CBI Spiking – How Bad Can It Get?

The Capitulative Breadth Indicator is on track to spike up from 5 on Friday to between 12 and 15 today. It has only spiked as high as 15 high 5 other times since 1995. As I’ve stated in the past, spikes above 10 typically lead to a strong bounce. This does NOT preclude more downside before the bounce occurs, though.

Below are graphical displays of the two biggest spikes (and scariest declines) the indicator has seen. (It was backtested to 1995 and has been measured live since 2005.)

July 2002

In this case there were three more days of selling before the bottom and the bounce came. Going long at the close when it spiked above 10 would have led to a 12% intra-trade decline before posting a 2.4% gain.

September 2001

Here as well there were 3 more days of selling before the bottom was hit. This time the continued drop was about 8.5% from the entry to the low. The gain on the trade in this case was 3.8%.
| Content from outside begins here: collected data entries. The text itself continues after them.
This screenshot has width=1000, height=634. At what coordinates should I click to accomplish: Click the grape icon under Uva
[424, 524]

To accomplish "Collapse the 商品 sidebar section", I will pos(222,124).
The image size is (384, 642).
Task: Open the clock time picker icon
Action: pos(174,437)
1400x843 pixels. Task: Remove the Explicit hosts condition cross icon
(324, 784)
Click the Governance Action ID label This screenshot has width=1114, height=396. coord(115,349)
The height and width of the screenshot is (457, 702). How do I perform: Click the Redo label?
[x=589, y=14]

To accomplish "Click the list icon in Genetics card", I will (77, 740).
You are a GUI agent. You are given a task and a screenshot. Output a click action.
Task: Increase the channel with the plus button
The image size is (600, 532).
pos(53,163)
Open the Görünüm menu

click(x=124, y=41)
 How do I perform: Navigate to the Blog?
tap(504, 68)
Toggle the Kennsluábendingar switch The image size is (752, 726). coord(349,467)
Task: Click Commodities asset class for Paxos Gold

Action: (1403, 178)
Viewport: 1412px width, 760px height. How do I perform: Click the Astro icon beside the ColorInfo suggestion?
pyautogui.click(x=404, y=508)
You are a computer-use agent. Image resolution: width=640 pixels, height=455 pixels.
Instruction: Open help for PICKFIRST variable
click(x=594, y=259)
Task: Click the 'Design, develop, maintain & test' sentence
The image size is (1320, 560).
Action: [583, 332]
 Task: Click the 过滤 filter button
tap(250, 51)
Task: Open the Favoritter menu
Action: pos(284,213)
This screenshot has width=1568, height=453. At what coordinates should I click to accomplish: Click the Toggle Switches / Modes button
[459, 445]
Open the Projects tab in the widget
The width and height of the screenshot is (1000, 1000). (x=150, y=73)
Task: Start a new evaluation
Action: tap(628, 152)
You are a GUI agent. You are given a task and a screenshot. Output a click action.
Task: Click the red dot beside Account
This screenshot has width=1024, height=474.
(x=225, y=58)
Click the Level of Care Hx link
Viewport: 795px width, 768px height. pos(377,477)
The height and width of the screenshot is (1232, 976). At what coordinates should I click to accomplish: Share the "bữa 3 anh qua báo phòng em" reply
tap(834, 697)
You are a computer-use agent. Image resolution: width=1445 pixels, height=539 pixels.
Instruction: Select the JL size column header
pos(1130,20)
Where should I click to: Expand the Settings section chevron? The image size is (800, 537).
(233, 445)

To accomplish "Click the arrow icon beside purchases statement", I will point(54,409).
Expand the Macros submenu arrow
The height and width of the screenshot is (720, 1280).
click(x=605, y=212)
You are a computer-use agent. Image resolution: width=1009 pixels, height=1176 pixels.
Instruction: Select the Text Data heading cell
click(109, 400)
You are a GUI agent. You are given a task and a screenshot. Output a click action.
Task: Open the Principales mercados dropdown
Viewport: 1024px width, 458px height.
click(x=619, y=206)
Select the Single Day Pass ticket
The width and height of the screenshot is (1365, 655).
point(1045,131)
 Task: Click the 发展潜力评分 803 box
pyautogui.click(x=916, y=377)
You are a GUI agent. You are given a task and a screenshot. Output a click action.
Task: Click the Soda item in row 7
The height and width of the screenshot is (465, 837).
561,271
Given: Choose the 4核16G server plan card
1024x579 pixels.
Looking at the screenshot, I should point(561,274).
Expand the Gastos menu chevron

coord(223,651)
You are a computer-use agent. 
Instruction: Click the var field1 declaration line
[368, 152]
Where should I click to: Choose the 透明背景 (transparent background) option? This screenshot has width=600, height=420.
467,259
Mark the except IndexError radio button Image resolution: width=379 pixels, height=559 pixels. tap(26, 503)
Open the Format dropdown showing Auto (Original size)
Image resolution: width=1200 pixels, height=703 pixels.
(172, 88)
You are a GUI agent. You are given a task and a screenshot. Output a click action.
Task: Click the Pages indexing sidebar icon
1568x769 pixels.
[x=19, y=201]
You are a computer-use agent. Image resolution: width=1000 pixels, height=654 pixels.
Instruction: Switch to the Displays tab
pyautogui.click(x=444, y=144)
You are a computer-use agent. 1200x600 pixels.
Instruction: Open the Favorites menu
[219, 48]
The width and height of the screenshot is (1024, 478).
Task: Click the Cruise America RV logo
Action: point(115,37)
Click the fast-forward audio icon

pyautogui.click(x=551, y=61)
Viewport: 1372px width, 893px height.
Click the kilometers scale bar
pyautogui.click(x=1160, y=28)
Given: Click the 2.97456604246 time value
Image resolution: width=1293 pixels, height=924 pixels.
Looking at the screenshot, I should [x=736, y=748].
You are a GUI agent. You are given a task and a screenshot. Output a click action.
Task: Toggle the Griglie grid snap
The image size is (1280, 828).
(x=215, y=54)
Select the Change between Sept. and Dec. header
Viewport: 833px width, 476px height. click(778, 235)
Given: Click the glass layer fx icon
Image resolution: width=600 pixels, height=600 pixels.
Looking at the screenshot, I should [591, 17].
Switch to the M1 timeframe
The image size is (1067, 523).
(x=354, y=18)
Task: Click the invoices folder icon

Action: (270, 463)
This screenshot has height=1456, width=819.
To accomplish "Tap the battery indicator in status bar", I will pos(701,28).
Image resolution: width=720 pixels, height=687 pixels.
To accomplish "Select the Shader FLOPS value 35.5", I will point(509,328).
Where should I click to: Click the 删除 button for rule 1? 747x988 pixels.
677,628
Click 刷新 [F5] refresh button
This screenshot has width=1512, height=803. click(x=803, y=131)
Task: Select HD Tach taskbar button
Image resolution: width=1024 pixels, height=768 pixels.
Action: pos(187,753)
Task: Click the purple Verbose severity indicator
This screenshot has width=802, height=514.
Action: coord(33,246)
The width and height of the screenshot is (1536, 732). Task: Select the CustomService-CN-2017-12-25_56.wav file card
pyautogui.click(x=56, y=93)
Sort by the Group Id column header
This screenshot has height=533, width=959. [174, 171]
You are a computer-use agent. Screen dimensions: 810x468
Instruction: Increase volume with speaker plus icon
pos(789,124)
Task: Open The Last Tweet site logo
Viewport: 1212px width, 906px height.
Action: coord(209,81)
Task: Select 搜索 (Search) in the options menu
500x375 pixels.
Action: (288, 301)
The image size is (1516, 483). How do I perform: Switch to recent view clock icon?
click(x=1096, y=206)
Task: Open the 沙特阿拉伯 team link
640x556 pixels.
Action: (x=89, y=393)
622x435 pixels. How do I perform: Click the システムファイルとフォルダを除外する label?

The CBI is now signaling a sharp short-term reversal is near. As demonstrated above, there still could be a significant amount of short-term pain yet to endure. Spikes of 10 or higher have happened 16 times. Buying that close and selling on a return to 3 or lower has been profitable all 16 times. The average gain on the 16 occurrences from open to close was about 1.8%. The average intra-trade drawdown was about 3.1%. Starting relatively small and continuing to scale in as the market sinks is my preferred way to play it.

I will continue to update CBI readings in the days ahead.